In the current concerns about climate change, it often seems like environmental degradation doesn’t discriminate: your economic class or color of your skin won’t necessarily save you from the thinning of the ozone layer or rising sea levels. On a more local level, however, researchers and activists have been concerned about disparate effects of environmental problems in poor and minority communities. Robert Bullard’s classic study of Dumping in Dixie connected the environmental hazards of African American areas of the South with conceptions of social (in)justice, spawning a new area of activism and research known as “environmental justice.” Manuel Pastor and colleagues from USC recently even linked environmental justice to climate change, arguing that climate change does not affect everyone equally, and it is people of color and the poor who will be hurt the most” in The Climate Gap.
Environmental risks here in the U.S. pale in comparison to what happens in the developing world, often the dumping ground for wealthy nations.

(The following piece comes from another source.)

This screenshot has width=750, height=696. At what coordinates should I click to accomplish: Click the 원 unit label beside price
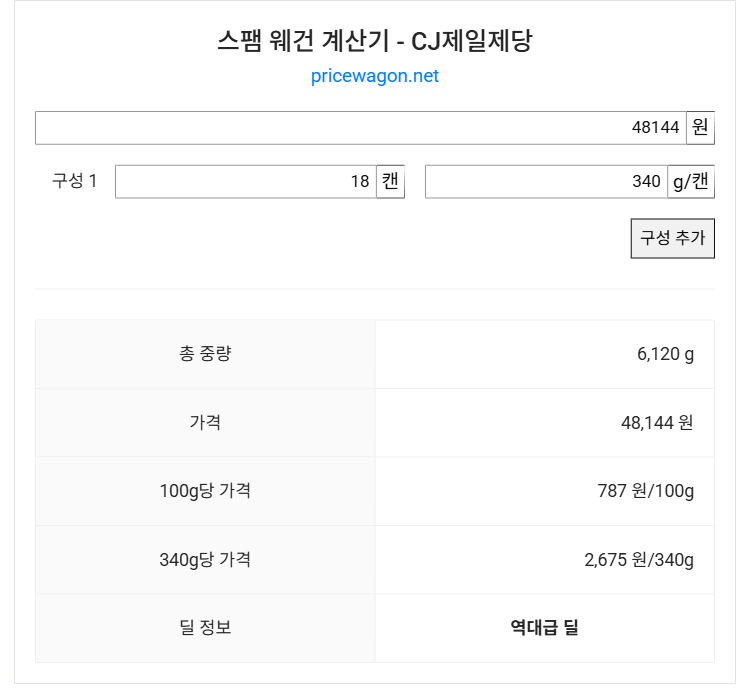click(x=700, y=128)
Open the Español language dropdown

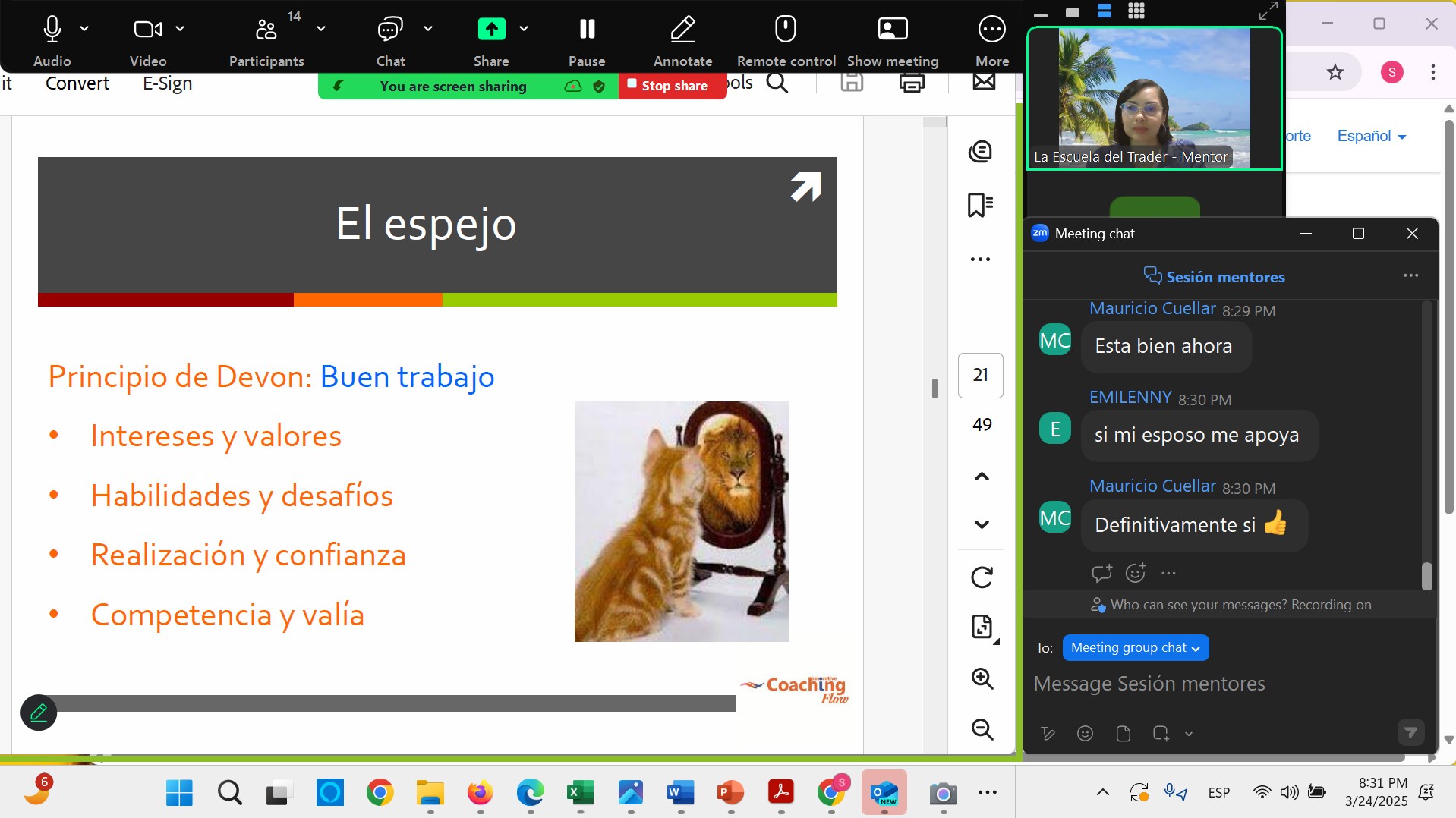point(1371,136)
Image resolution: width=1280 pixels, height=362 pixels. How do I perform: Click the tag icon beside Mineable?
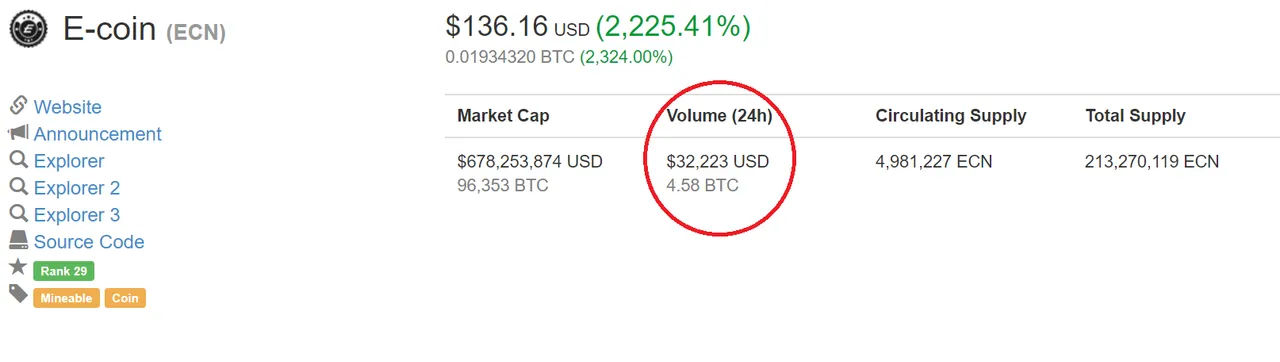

The LA Times recently dedicates space for two longer-than-usual editorials on the suit of Ecuadorean indigenous groups against Texaco/Chevron. The discovery of oil in the Amazonian region of Ecuador in the 1960s created an economic boom, but also led to horrible contamination:
Today, a swath of the Ecuadorean Amazon the size of Rhode Island remains contaminated beyond imagining. At one site after another, oil hangs in the air, slides on the water’s surface and saturates the land. Pipelines and waste pits left behind years ago still drip and ooze. Advocates for the plaintiffs have called the former Texaco concession area the “Amazon Chernobyl.” Were it in the United States, it would easily qualify as a Superfund site. Neither side in the case disputes the devastation, only who should pay for it. Chevron says it is the state-owned oil company’s responsibility; the plaintiffs say it is Chevron’s.
Secoya Indians living in the village of San Pablo remember the day the river ran black. Old men tell of oil rushing down the waters, engulfing everything in its path and staining the banks. Then came the dead fish, floating on the surface. The people, however, continued to eat the fish, bathe in the water and use it for their cooking. They didn’t know any better.
The suit originated against Texaco but Chevron is now the defendant due to a merger. Formerly in collusion with oil companies, the Ecuadorean government and courts now are more disposed to support the indigenous communities. A verdict will come soon on this case, but the ultimate verdict on the links between a globalized economy, climate change and social justice is far from being settled.